Writing in the Washington Examiner Thursday, columnist Kaylee McGhee noted that just a few years ago, a plan by Vermont Democrats to bring a single-payer plan similar to a Medicare for All scheme was determined to be far too costly for the state government to afford.
“Vermont was supposed to pave the way for a single-payer healthcare system. The Democratic-controlled state legislature drafted the bill in 2014, and Democrat Gov. Peter Shumlin was ready to sign it into law. But then Shumlin realized he had a problem: He couldn’t pay for it,” she wrote.
The plan, circa 2014, called for an 11.5 percent payroll tax on businesses and a sliding premiums on 9.5 percent of peoples’ incomes, but Shumlin realized that the amount of money needed for the plan “might hurt our economy.”
“These are simply not tax rates that I can responsibly support or urge the Legislature to pass,” the governor said at the time. “In my judgment, the potential economic disruption and risks would be too great to small businesses, working families, and the state’s economy.”
The Urban Institute estimated recently that at current rates, Americans are in pace to spend $52 trillion on healthcare over the next decade.

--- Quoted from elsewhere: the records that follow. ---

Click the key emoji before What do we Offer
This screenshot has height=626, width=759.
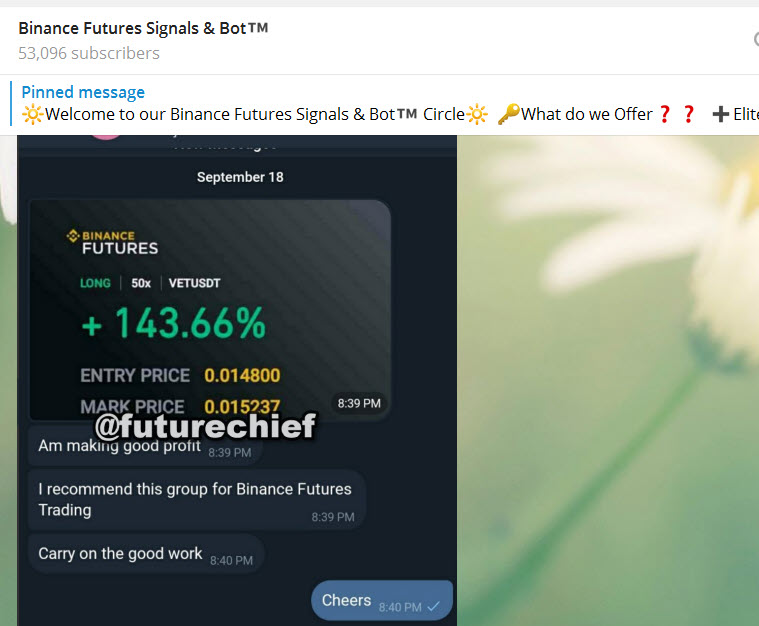coord(509,114)
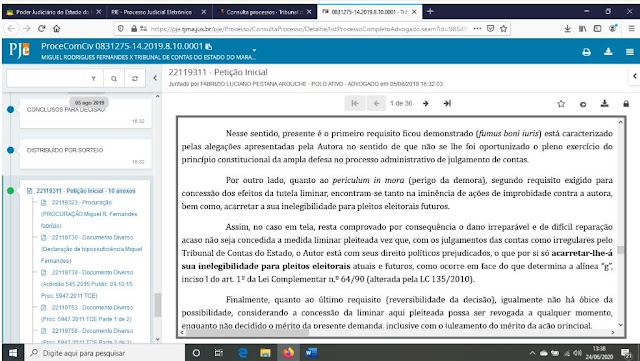Image resolution: width=640 pixels, height=361 pixels.
Task: Open the filter funnel in timeline search
Action: click(93, 78)
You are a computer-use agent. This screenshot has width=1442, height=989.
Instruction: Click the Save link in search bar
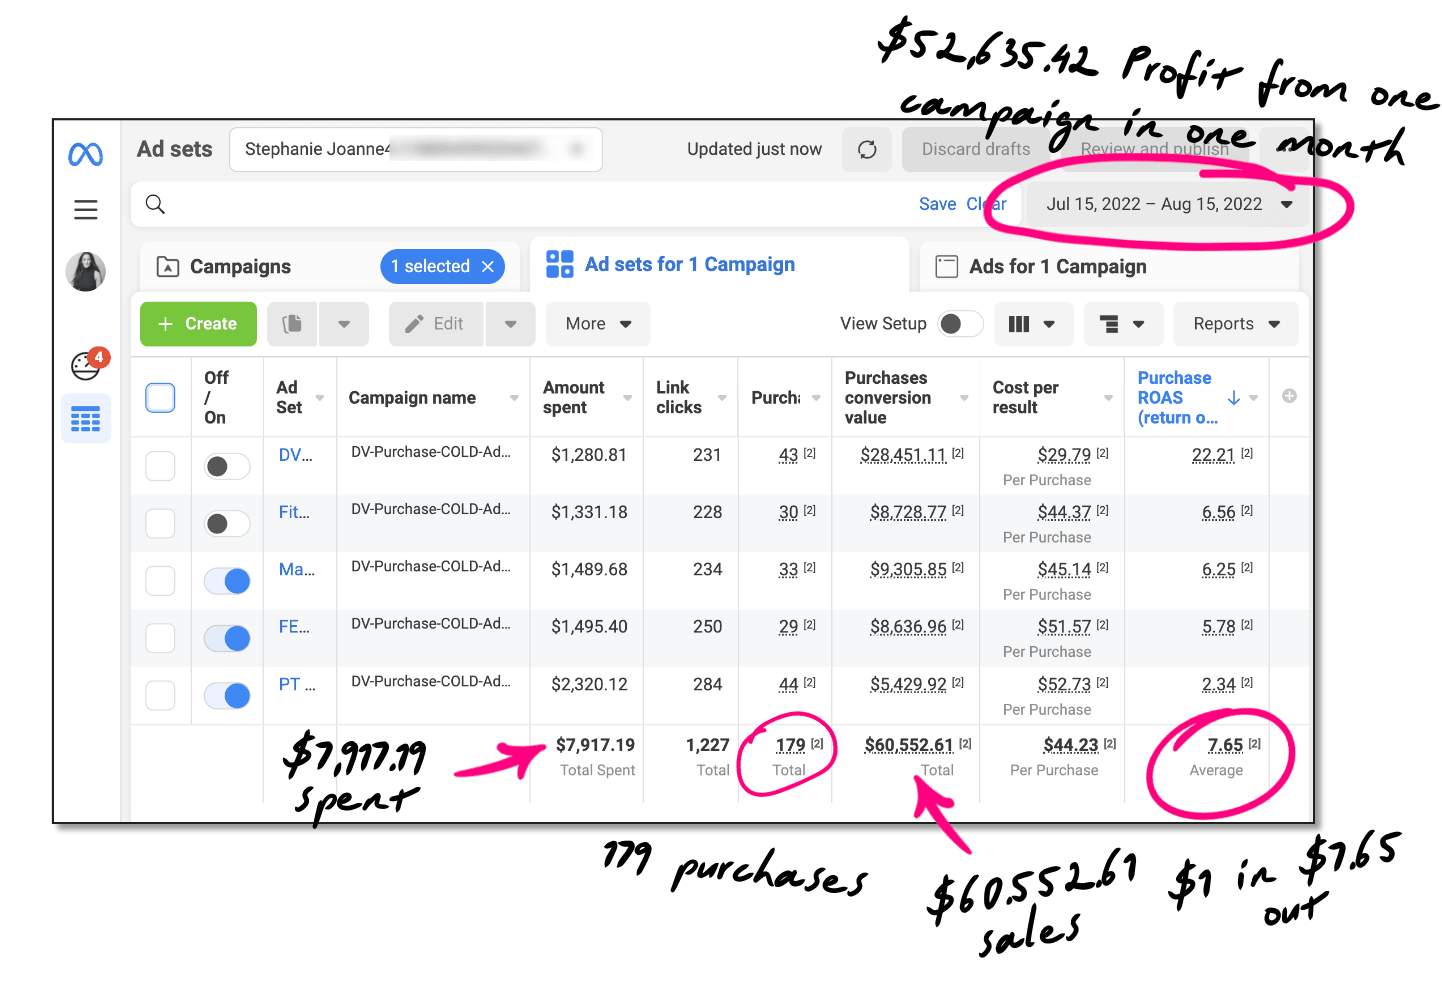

One of Sanders’ options to pay for it is raising taxes on virtually all earners, including a 4-percent payroll tax on anyone earning more than $29,000 a year, NPR reported.
“At the end of the day, the overwhelming majority of people will save money on their health care bills. But I do think it is appropriate to acknowledge that taxes will go up,” Sanders said during a Democratic presidential debate in October.

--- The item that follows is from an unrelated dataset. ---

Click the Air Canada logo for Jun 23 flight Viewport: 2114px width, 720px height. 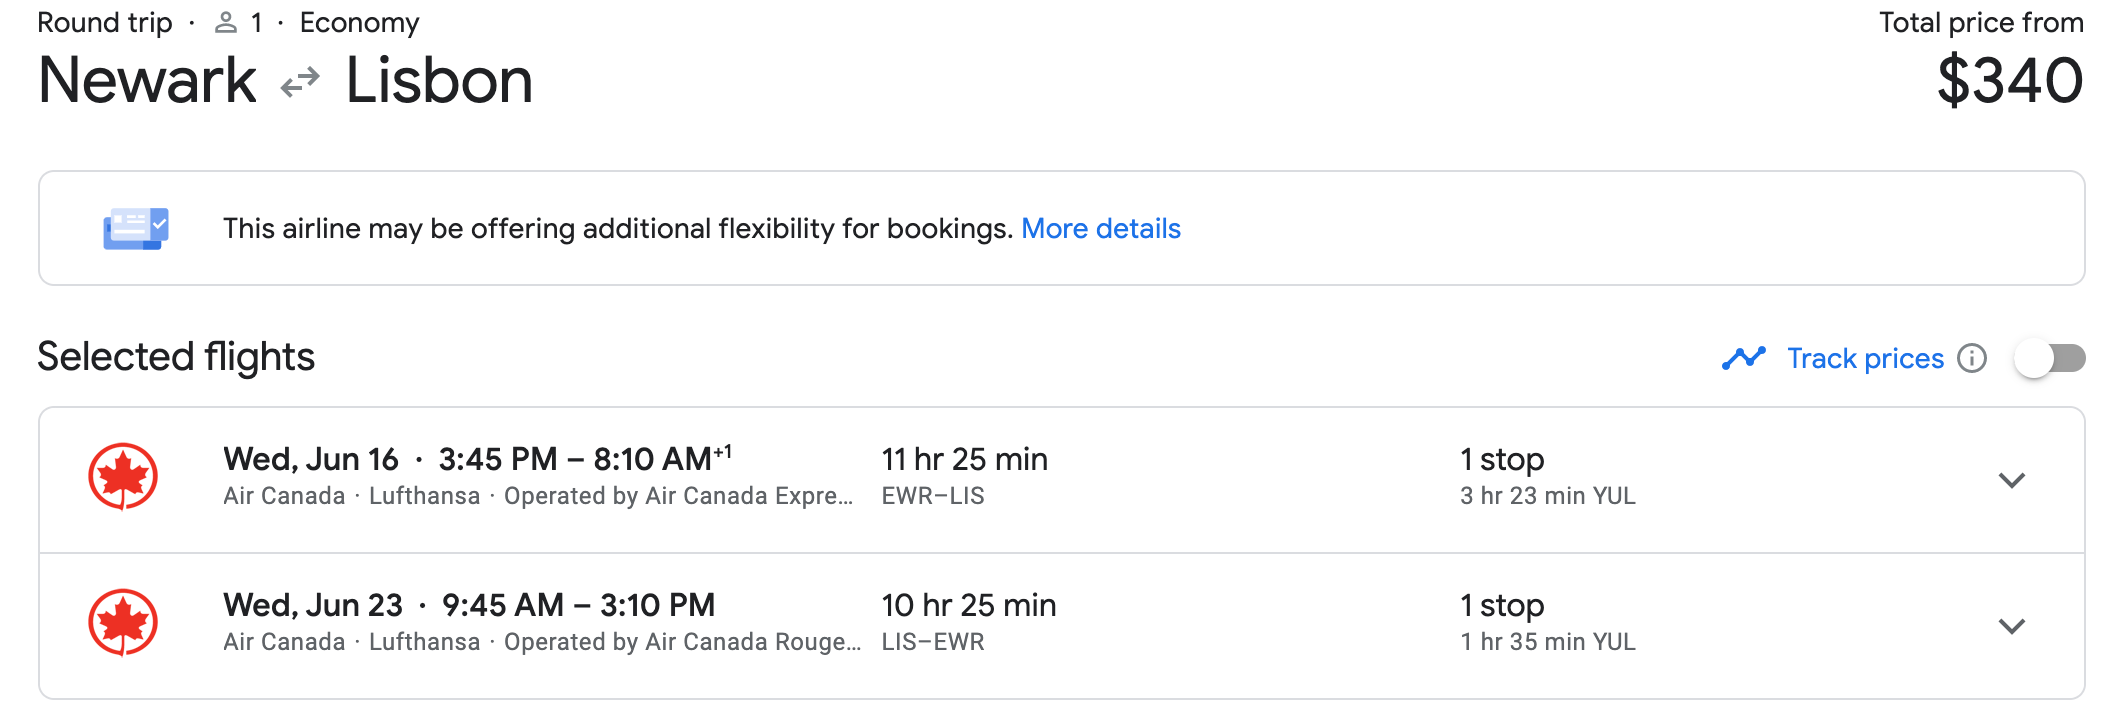123,623
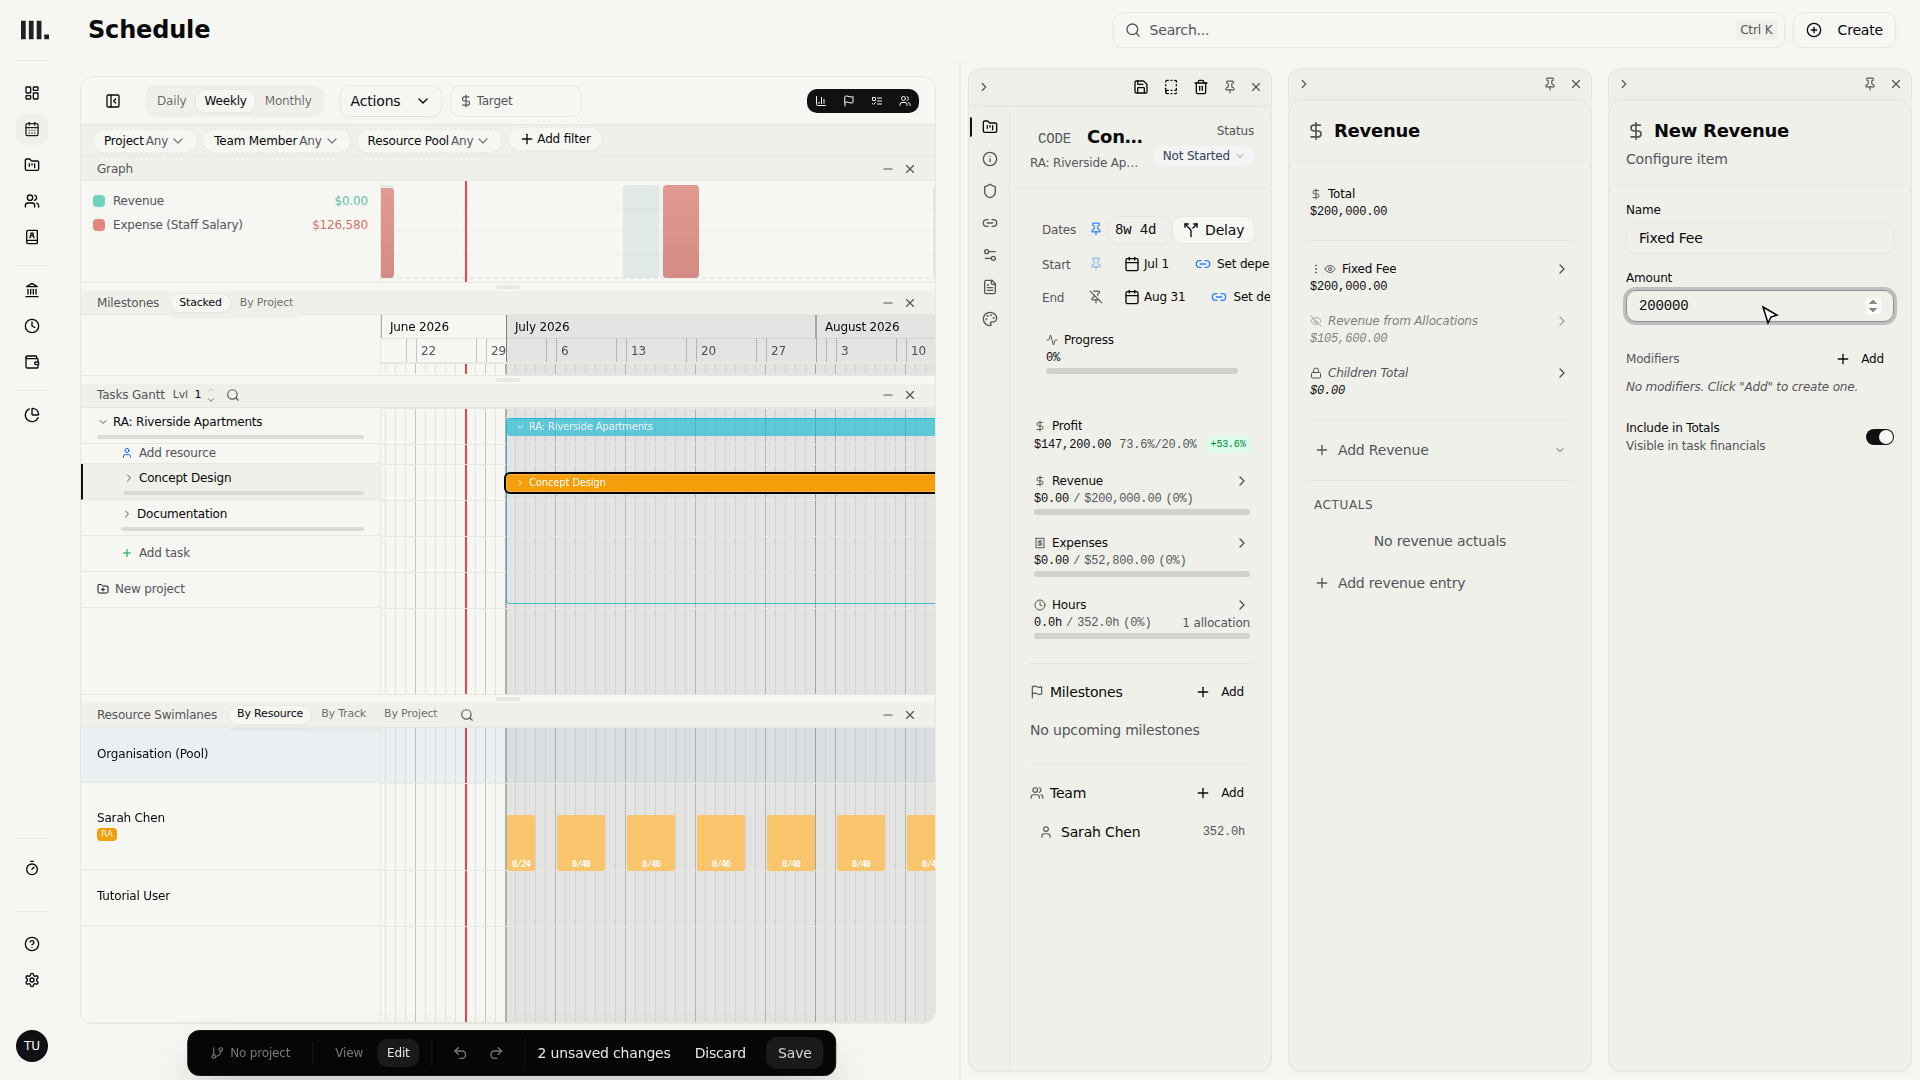Screen dimensions: 1920x1080
Task: Click the task Progress bar
Action: pyautogui.click(x=1142, y=371)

“They’re going to go up significantly for the wealthy. And for virtually everybody, the tax increase they pay will be substantially less — substantially less than what they were paying for premiums and out-of-pocket expenses,” he added.
McGhee noted that Vermont’s experience with trying to find a way to pay for a universal government healthcare plan is a “red flag.”
“If an individual state was unable to implement a single-payer system, why should we believe the federal government will be able to? she wrote.